The new GM204 Maxwell GPU also brings the new Multi-Frame sampled Anti-Aliasing (MFAA). While MSAA was great, it was also a big hit on the performance. The MFAA is actually a new anti-aliasing technology that alternates AA sample patterns both temporally and spatially to produce the best image quality while still offering a performance advantage compared to traditional MSAA. According to Nvidia, the result is an image quality which is close to 8xAA on MSAA with performance hit of about 4xAA MSAA, or about 30 percent faster than MSAA.
In addition to the new MFAA anti-aliasing technology, the GM204 will also bring the Dynamic Super Resolution, described by Nvidia as "a new technology that is designed to provide gamers with better looking games." Basically, Dynamic Super Resolution renders the game at higher resolution and then scales the image down to the native resolution, thus providing a better level of detail. In order to address the issue that happens when downsampling is concerned the Dynamic Super Resolution uses a 13-tap Gaussian filter during the conversion to display resolution, which reduces or eliminates the aliasing artifacts.
The GM204 also brings a couple of display related features, including a total of five display outputs, four of which can be used at the same time, including three DisplayPort outputs, dual-link DVI output and the new HDMI 2.0 connector for 4K@60Hz output. this display output configuration now allows to connect three G-Sync displays from a single GTX 980 graphics card. The GM204 also features a new NVENC video encoder that brings full support for HEVC (H.265) encoding as well as hybrid HEVC decode support seen earlier with the GM107 Maxwell GPU and Kepler GPUs.
One of the new features is VR Direct, Nvidia's pledge to virtual reality. With the increasing popularity of virtual reality, mostly thanks to Oculus Rift, Nvidia has introduced the new VR Direct, a set of technologies and features that will improve experience and performance of virtual reality headsets by lowering latency/input lag.
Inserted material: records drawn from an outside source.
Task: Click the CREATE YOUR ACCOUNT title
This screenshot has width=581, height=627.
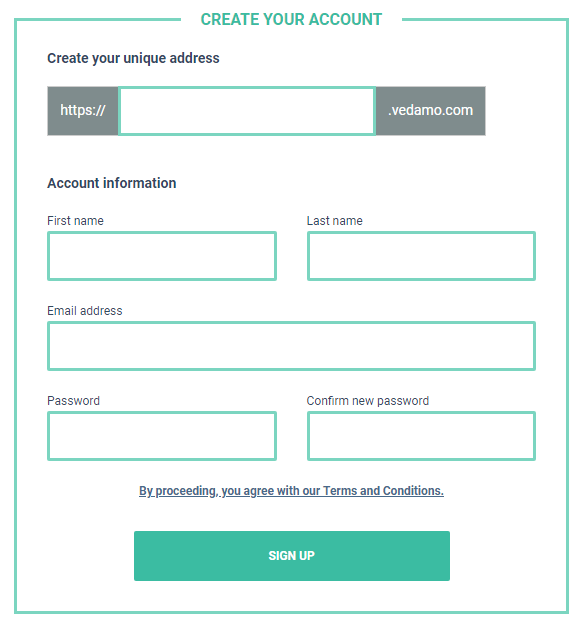Action: [291, 19]
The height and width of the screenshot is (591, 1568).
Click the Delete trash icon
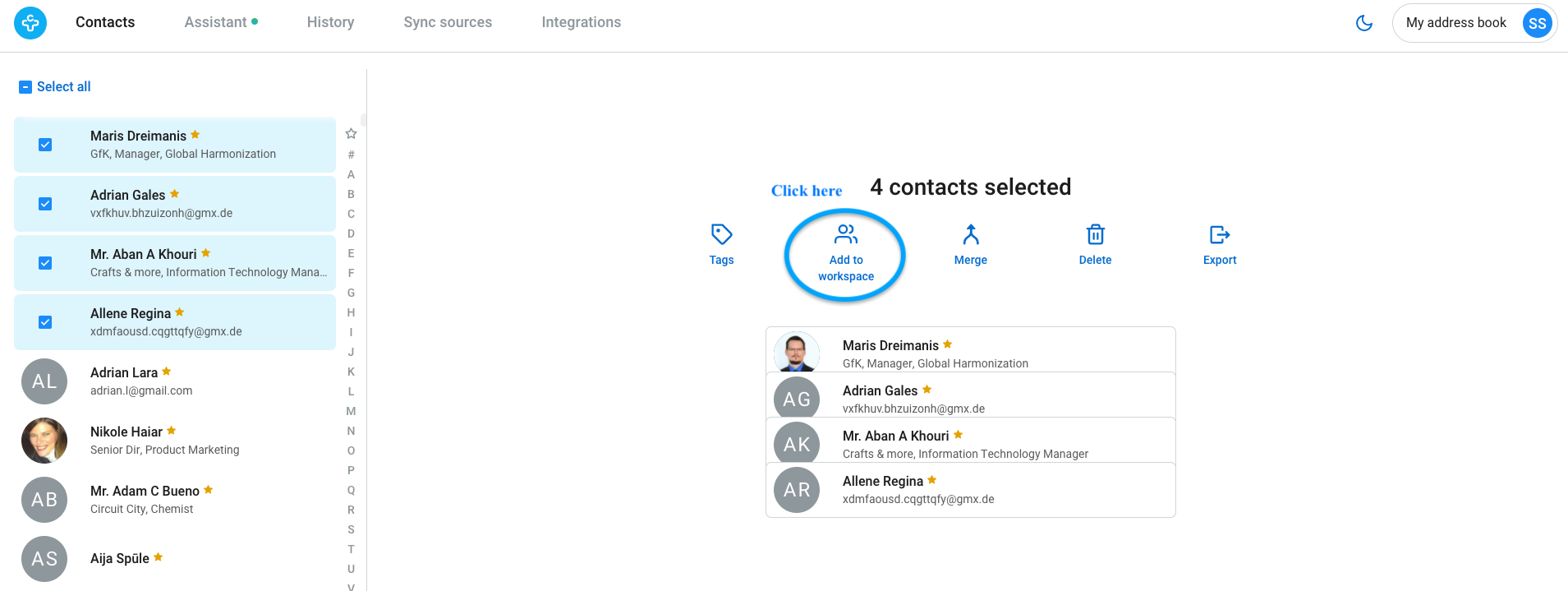[1095, 235]
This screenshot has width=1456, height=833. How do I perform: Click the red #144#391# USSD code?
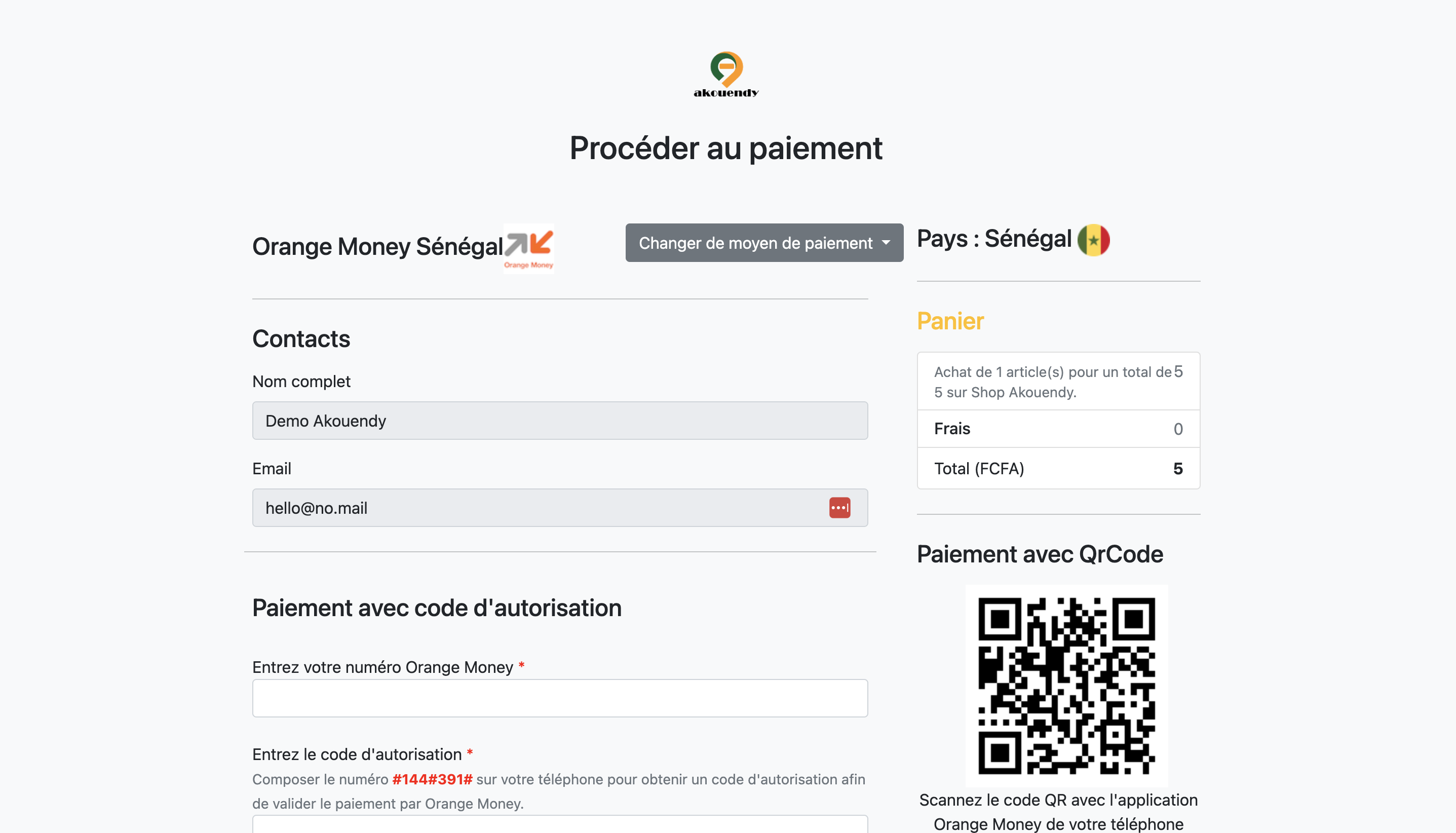(432, 779)
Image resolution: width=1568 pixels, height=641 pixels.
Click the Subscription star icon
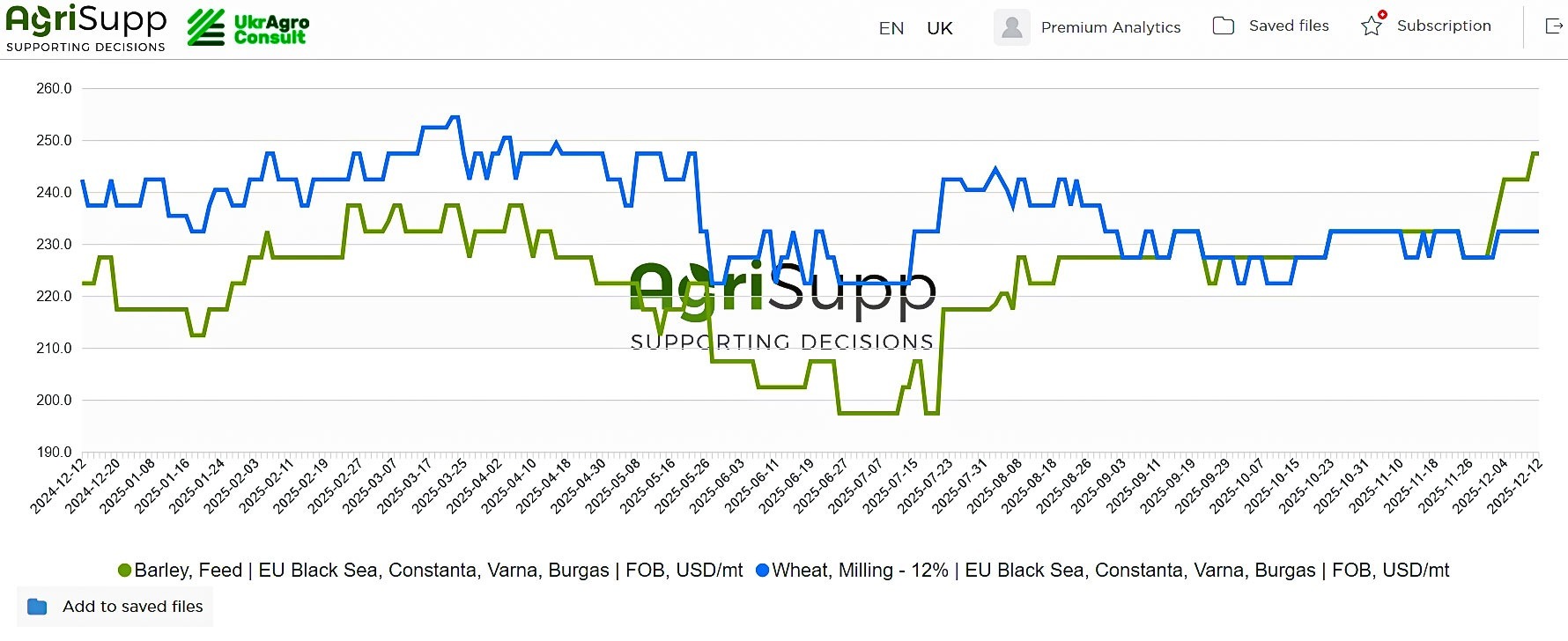pos(1372,26)
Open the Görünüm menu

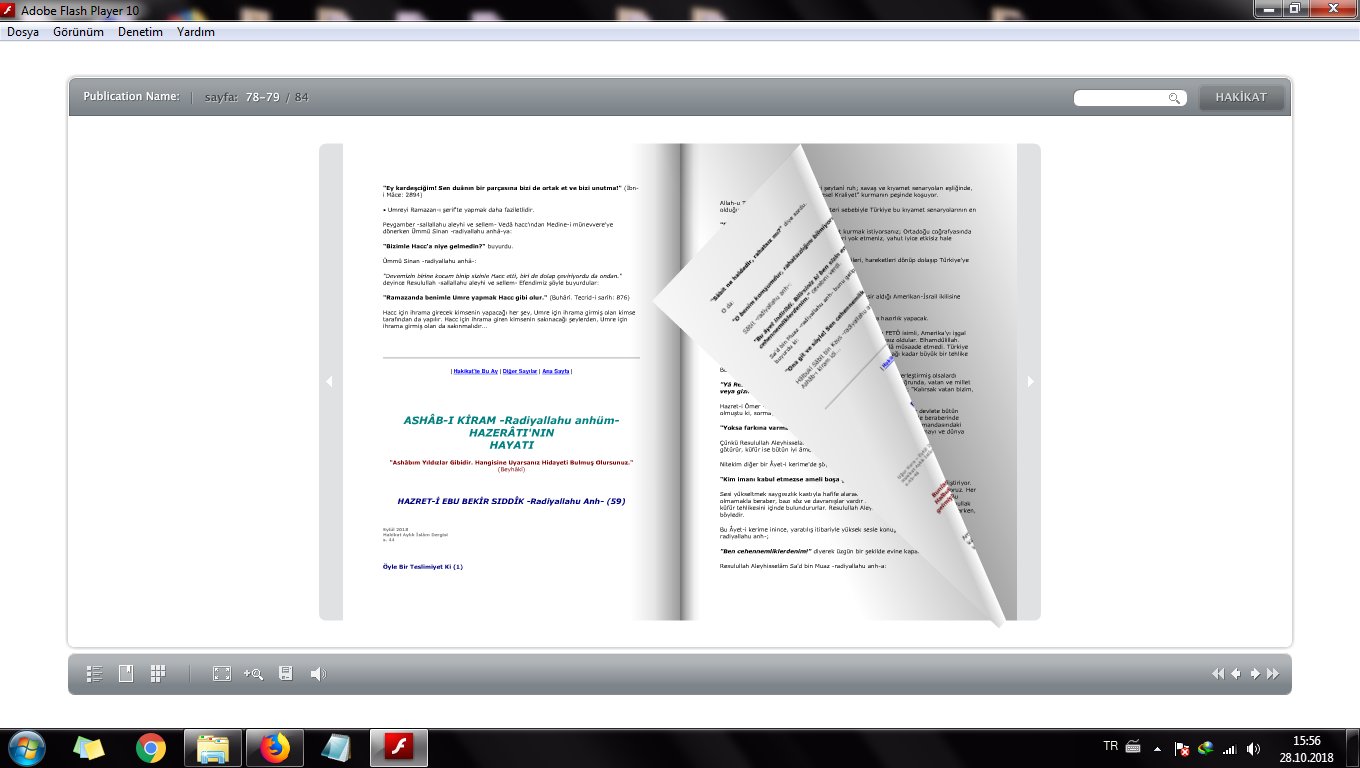(x=78, y=32)
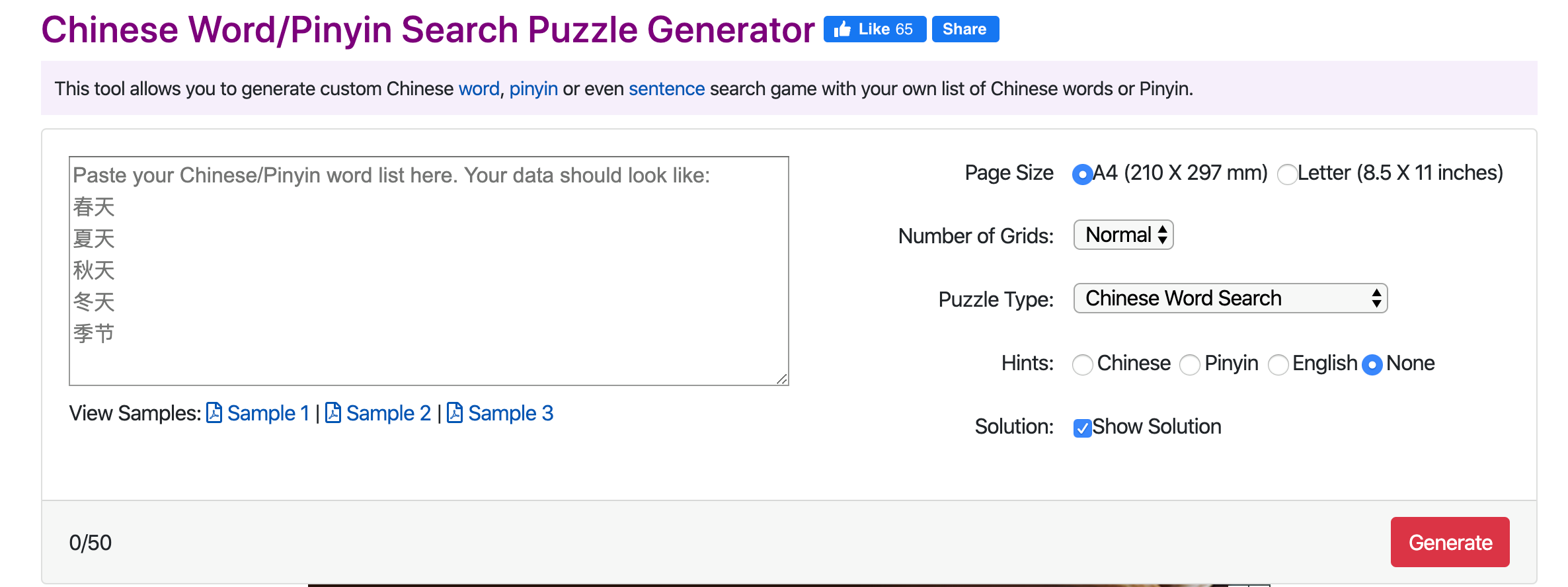Open Sample 1 PDF icon

[x=214, y=413]
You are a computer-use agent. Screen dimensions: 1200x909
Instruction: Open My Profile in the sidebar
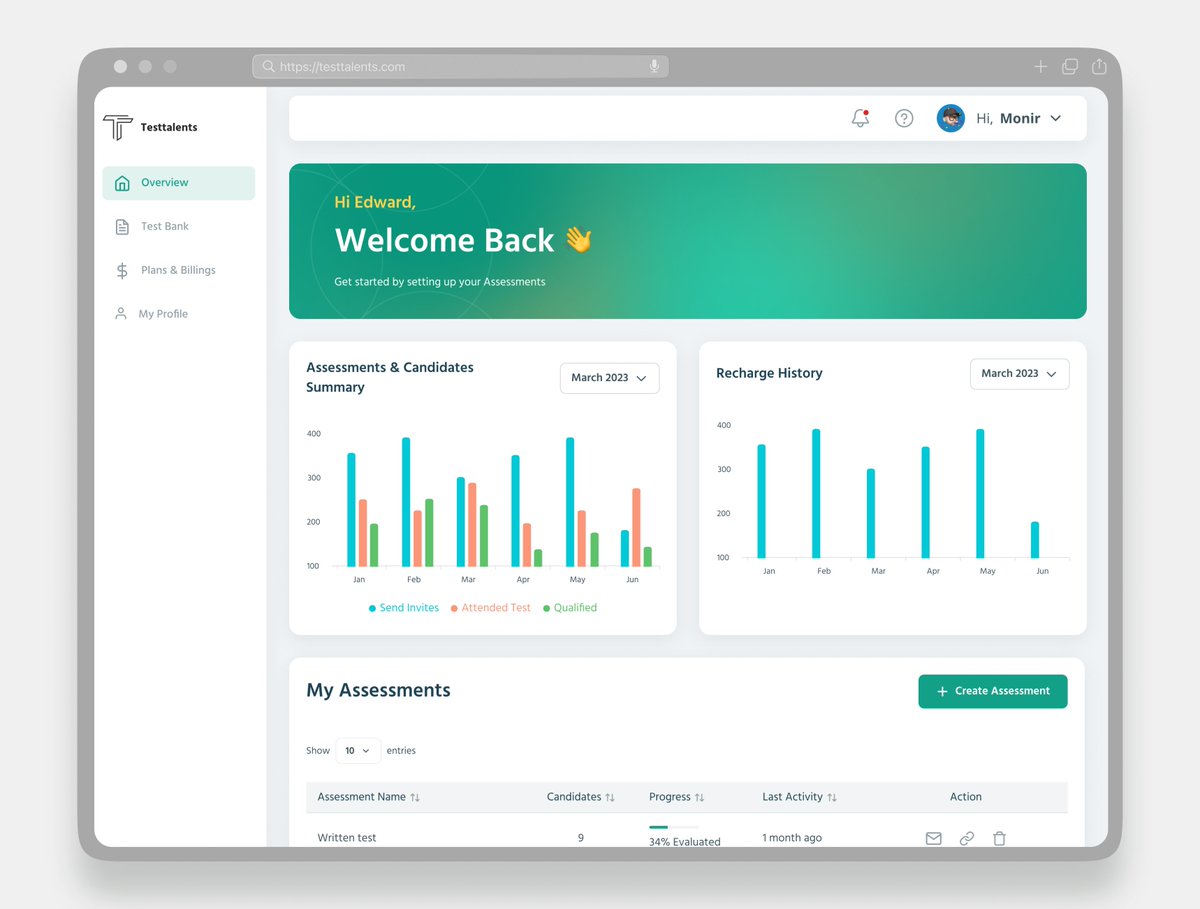[x=163, y=313]
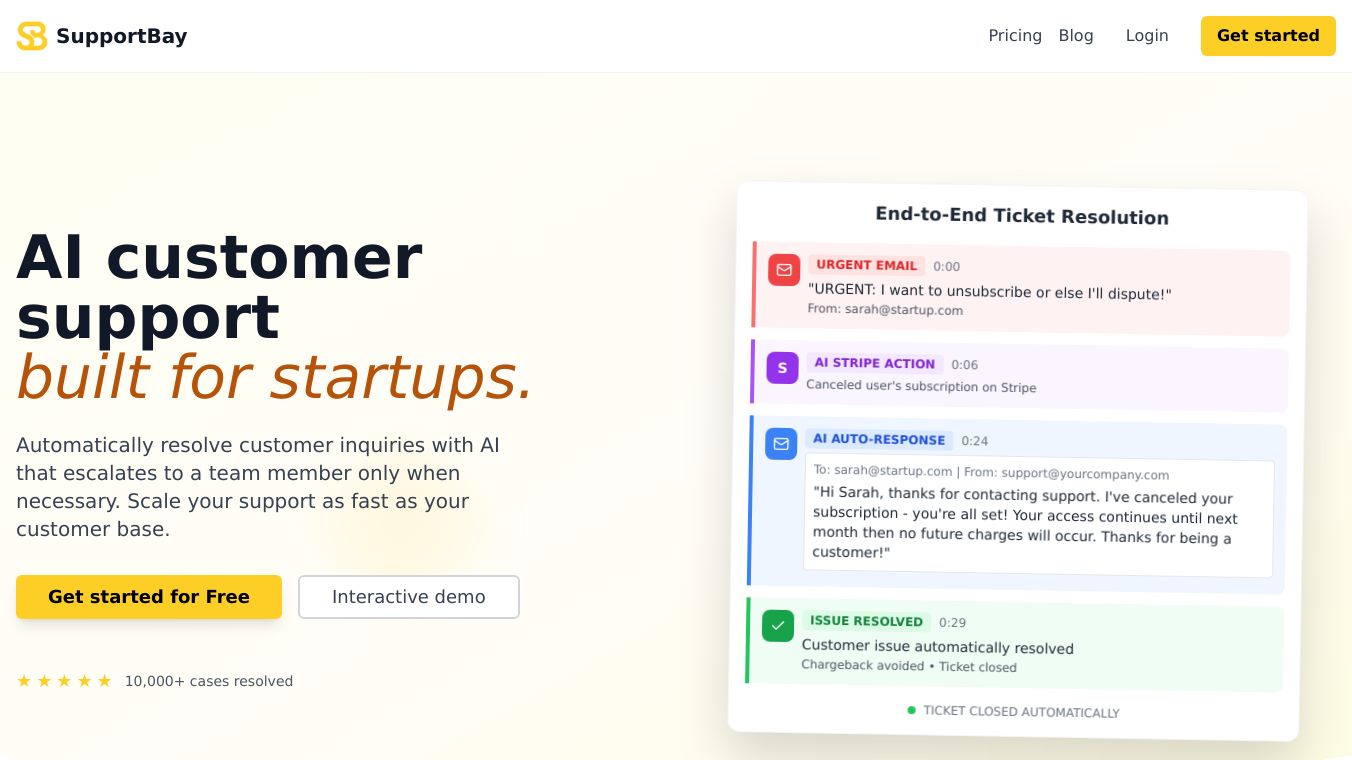Launch the Interactive demo
1352x760 pixels.
point(409,597)
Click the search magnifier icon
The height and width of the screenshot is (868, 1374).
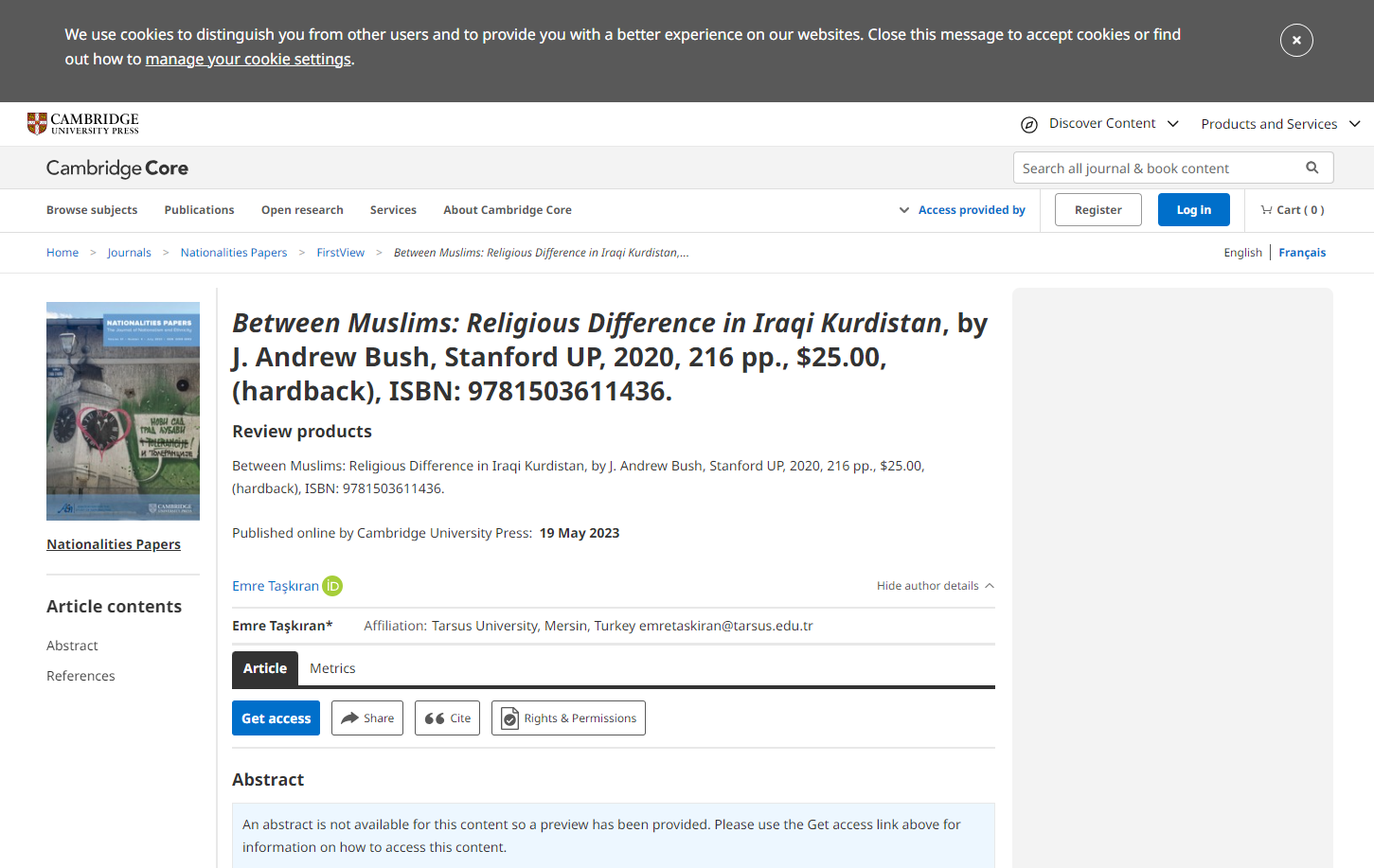coord(1312,168)
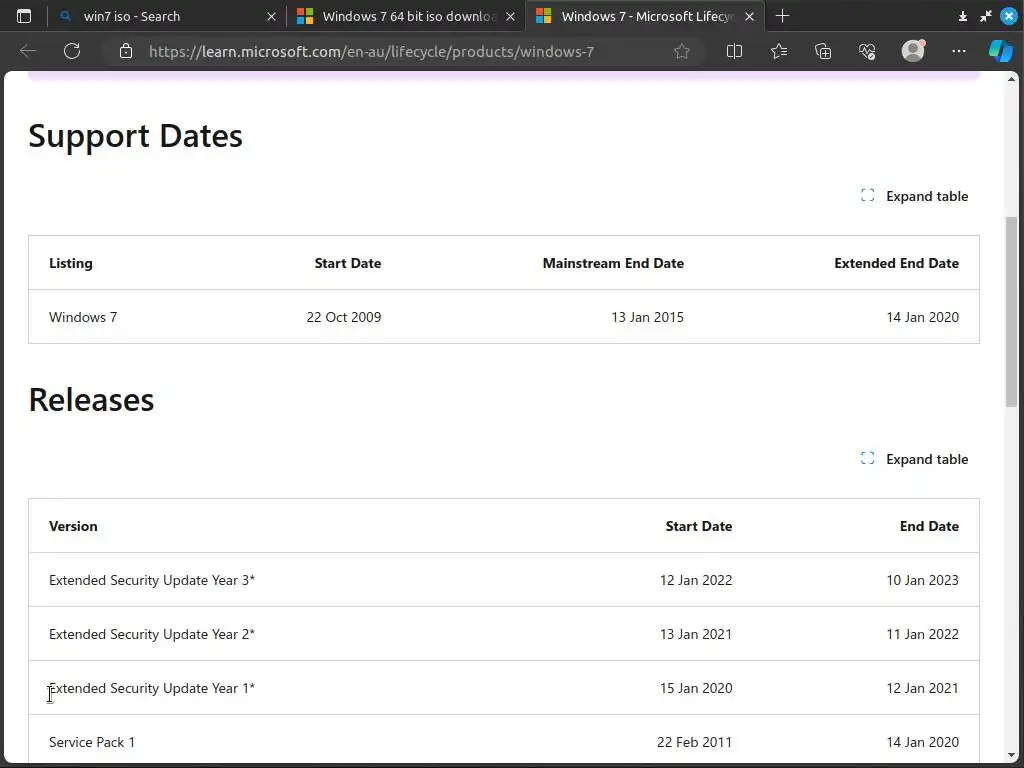
Task: Click the user profile avatar
Action: pos(912,51)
Nvidia worked on reducing the lag from the GPU as well as with asynchronous warp features, new MFAA anti-aliasing and VR SLI , which uses two GPUs to each eye, rather than using alternate frame rendering (AFR).
As noted earlier, the GM204 is the GPU behind the newly launched Geforce GTX 980 and GTX 970 graphics cards so all these features will be available on both graphics cards. While the Geforce GTX 980 is based on a fully enabled GM204 GPU with 2048 CUDA cores and 128 Texture Units (TMUs), the GTX 970 is a cut down version with 1664 CUDA cores and 104 TMUs, while the rest of the specifications are the same on both graphics cards.
The GM204 will be the foundation for future Geforce 900 series graphics cards and the gap in price between the US $329 priced GTX 970 and the US $549 GTX 980 graphics card clearly shows that we will soon see some other graphics cards with different CUDA core number, possibly the GTX 970 Ti.